There were, regretfully but inevitably, several limitations to our study. First, we had to utilize data from TCGA and available public datasets to perform bioinformatic analysis due to an inadequate number of PRAD samples and the absence of RNA-seq data. Second, PDLIM2 abundance can induce EMT and suppress the immunogenicity of PRAD, indicating that these patients could potentially fail to benefit from immunotherapy and future studies are needed to validate our bioinformatic analyses. Third, in our study, the quantity of outcome events was limited on account of the relatively short follow-up time. Hence, the results should be considered preliminary, and longer-term studies are needed to identify more significant differences in the progression. Further studies are needed to confirm our hypothesis. Fourth, we used TMAs but not whole tissue sections, which may not reflect the full heterogeneity of primary PRAD. Fifth, we assessed PDLIM2 protein expression based on IHC, which is still a semiquantitative method. Thus, more quantitative examination is required.
5. Conclusions
In this study, our results suggested that PDLIM family genes might be significantly correlated with oncogenesis and the progression of PRAD. PDLIM2 may play an important role in EMT and cell infiltration, and thus, it is a potential prognostic biomarker for PRAD patients.
Data Availability
The datasets utilized and/or evaluated during this study are accessible upon reasonable request from the corresponding author.
Ethical Approval
This study was performed in line with the principles of the Declaration of Helsinki. Approval was granted by the Ethics Committee of Shanghai Outdo Biotech Company (No. SHYJS-CP-17077003).
Conflicts of Interest
The authors declare that there is no conflict of interest.
Authors’ Contributions
S-zP, LZ, S-nZ, QF, and X-qW conceived the design of the study, acquisition of data, and data analysis. H-hZ and M-yZ performed IHC. S-zP, LZ, and X-qW drafted the manuscript. MK and H-hY reviewed the manuscript. All authors discussed the results and commented on the manuscript.
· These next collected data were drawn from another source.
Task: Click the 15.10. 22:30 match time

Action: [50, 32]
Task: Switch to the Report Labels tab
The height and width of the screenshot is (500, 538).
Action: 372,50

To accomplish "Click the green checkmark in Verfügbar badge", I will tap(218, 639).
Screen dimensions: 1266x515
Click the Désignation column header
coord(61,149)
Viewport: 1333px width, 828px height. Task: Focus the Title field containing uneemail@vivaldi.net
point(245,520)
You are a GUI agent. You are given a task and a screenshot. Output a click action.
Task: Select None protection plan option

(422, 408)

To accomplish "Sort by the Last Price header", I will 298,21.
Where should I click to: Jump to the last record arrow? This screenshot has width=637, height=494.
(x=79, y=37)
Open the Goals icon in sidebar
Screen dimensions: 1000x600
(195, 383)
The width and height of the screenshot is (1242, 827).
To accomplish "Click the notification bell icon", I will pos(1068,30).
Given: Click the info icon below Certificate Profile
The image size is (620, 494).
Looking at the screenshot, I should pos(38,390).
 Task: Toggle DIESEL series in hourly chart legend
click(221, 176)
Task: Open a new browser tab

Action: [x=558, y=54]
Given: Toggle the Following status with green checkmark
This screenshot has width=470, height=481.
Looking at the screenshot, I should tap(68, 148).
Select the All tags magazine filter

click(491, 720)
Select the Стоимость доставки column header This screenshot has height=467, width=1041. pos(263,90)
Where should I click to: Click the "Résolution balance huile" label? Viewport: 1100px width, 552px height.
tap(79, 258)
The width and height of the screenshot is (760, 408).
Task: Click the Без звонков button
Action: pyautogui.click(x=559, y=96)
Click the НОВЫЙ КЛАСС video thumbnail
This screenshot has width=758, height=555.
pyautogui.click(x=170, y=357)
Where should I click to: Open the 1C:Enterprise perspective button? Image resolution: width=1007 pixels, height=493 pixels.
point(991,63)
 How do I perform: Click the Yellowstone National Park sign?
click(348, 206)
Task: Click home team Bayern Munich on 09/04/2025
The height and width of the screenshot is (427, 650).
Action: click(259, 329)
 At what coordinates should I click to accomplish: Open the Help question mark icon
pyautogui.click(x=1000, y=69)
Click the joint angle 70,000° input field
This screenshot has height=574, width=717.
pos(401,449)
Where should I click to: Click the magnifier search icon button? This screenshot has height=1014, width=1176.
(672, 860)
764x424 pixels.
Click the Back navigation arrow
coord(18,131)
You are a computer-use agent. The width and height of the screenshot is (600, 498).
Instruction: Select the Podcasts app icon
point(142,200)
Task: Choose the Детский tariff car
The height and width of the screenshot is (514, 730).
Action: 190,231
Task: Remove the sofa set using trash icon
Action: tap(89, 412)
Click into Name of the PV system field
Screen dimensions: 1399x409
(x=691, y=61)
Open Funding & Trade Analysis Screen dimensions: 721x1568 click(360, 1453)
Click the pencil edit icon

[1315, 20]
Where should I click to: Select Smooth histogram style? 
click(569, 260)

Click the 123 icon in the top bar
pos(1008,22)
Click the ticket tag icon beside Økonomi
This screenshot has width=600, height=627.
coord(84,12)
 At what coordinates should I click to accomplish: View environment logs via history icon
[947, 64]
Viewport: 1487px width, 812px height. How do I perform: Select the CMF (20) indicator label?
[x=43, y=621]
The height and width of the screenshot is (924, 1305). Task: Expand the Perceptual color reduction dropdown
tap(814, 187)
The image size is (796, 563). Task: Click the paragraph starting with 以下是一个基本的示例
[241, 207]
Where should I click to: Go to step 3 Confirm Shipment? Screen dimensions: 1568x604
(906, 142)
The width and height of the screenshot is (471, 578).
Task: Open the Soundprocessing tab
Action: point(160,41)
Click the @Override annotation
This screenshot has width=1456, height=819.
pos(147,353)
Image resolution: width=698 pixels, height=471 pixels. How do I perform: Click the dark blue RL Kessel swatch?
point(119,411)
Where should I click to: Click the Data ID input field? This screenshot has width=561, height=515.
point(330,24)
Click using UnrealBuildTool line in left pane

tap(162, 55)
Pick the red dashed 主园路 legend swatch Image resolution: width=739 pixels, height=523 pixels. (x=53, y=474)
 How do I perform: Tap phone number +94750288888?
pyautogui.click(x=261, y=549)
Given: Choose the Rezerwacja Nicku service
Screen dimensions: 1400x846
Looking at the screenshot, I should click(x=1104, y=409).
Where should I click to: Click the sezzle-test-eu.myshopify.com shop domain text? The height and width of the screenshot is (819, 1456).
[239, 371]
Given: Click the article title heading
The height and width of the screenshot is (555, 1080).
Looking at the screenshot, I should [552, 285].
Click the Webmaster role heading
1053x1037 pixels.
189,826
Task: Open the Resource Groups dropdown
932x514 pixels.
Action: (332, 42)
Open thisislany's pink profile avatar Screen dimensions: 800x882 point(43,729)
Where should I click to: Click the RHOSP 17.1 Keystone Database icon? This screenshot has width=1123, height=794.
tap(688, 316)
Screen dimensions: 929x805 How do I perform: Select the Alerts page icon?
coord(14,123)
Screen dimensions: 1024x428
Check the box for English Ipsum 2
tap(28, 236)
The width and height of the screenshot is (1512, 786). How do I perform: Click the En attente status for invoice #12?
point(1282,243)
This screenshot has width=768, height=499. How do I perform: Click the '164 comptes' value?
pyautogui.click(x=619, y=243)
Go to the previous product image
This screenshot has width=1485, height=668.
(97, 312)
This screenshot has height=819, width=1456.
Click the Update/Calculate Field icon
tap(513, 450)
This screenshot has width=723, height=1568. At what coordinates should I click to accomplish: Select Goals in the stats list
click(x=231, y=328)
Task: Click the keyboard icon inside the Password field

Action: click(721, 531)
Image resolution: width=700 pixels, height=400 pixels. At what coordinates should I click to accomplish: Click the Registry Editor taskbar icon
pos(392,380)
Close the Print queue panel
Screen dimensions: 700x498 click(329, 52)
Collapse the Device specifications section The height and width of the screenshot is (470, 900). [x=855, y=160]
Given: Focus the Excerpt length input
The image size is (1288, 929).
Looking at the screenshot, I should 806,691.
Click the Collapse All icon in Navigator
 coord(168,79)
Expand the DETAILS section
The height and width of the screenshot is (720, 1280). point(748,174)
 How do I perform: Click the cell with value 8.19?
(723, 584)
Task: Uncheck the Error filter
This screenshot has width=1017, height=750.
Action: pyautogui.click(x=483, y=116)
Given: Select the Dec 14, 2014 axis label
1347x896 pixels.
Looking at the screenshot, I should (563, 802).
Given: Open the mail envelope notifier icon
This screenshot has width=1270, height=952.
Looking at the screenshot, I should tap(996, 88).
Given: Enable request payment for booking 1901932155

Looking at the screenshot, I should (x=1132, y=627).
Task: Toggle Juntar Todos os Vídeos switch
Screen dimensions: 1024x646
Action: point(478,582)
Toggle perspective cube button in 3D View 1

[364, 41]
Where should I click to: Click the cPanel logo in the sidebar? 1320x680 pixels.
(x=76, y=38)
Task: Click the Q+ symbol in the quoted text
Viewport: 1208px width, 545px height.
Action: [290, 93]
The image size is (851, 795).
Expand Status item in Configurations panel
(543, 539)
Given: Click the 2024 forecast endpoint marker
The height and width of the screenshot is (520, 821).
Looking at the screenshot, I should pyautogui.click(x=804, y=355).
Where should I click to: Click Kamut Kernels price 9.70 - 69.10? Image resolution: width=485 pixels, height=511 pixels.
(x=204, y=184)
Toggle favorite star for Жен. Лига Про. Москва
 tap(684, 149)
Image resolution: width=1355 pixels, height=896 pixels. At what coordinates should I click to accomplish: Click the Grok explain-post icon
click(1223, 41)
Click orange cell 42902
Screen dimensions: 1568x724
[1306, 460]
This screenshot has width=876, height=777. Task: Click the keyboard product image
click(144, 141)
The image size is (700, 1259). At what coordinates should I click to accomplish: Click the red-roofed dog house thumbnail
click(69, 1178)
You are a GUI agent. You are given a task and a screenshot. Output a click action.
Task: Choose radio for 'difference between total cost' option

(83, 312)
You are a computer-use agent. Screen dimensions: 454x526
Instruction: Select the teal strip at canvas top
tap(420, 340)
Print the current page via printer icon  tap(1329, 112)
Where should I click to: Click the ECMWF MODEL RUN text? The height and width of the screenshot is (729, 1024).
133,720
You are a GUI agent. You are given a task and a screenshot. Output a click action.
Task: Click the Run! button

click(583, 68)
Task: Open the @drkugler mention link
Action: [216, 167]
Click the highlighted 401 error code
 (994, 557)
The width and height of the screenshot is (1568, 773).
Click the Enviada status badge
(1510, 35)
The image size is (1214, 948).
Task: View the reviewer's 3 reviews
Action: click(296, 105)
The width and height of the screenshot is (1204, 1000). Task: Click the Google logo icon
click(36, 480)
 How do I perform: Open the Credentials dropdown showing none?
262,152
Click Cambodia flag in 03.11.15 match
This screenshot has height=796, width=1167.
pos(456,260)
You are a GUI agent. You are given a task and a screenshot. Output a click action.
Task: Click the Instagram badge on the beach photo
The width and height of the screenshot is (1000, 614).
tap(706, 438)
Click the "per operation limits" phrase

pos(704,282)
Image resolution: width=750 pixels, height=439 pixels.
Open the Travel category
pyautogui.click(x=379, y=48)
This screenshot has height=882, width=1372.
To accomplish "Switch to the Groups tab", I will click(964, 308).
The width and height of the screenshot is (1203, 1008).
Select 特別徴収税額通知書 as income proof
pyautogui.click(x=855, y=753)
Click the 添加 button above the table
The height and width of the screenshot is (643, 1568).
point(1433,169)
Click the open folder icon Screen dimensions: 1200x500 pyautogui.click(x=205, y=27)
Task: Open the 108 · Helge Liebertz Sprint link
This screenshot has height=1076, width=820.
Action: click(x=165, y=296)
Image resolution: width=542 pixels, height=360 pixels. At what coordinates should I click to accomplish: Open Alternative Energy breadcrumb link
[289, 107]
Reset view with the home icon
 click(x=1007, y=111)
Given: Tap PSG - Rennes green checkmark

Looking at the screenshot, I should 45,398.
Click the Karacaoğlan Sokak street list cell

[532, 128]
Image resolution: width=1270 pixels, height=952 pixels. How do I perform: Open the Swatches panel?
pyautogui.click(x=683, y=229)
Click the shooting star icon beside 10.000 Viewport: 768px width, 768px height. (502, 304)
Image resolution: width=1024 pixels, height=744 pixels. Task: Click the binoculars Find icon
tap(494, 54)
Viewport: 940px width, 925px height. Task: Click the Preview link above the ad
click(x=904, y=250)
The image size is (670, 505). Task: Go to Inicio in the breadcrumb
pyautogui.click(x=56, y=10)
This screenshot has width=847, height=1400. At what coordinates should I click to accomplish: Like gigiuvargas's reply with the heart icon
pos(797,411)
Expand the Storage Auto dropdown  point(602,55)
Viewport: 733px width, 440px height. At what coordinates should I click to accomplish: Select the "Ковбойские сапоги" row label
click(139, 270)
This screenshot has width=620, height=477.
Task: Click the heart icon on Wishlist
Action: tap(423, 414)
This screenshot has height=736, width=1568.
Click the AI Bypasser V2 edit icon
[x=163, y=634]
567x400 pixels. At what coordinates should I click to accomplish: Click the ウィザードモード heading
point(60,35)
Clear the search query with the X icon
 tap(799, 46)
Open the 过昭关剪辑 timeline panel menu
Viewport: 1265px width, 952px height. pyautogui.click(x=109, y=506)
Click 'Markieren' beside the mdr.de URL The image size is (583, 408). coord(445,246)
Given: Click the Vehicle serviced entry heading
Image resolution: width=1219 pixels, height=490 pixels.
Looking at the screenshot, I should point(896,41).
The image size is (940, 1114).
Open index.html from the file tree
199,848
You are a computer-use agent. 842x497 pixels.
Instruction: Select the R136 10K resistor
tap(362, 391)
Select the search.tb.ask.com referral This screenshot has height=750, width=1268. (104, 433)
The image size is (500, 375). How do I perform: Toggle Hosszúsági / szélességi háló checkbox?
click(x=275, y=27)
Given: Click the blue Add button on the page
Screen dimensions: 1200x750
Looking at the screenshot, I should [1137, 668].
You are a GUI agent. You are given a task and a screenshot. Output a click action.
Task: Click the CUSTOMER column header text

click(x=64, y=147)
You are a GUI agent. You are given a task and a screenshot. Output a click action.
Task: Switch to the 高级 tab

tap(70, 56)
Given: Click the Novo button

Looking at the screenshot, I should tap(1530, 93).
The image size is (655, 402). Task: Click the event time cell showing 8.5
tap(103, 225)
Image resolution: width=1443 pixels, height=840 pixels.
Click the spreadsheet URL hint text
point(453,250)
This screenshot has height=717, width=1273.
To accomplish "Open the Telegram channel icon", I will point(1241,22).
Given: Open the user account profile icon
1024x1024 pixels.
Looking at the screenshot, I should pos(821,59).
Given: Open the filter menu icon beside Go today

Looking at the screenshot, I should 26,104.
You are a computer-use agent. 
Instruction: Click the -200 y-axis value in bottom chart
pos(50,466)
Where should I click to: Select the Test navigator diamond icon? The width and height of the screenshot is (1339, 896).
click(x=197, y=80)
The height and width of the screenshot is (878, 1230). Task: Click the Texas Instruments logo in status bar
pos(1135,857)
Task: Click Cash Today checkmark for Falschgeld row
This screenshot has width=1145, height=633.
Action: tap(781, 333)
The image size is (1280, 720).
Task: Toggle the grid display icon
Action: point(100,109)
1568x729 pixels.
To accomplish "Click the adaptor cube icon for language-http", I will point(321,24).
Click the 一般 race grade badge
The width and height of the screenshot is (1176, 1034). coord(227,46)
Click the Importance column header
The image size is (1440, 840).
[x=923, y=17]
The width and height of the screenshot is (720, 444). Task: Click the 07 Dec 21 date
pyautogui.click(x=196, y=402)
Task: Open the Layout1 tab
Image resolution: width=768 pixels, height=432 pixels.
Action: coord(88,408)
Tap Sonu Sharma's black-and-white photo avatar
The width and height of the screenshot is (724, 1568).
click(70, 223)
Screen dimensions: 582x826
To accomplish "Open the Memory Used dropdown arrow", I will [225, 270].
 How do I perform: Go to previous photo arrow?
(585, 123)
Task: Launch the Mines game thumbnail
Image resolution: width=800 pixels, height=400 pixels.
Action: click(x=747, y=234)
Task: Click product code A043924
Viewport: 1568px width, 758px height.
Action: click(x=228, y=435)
Songzhe Piao and Lan Zheng contributed equally to this work and share first authorship.
Acknowledgments
This study was supported by the “135” Science and Technology Project of Jilin Provincial Department of Education (JJKH20170468KJ), the Zhejiang Province Public Welfare Technology Application Research Project in China (LGF21H160029), the Taizhou Science and Technology Project, Zhejiang Province (1901KY16), and the Medical Science and Technology Plan of Zhejiang Province (2020RC141 and 2020KY1037).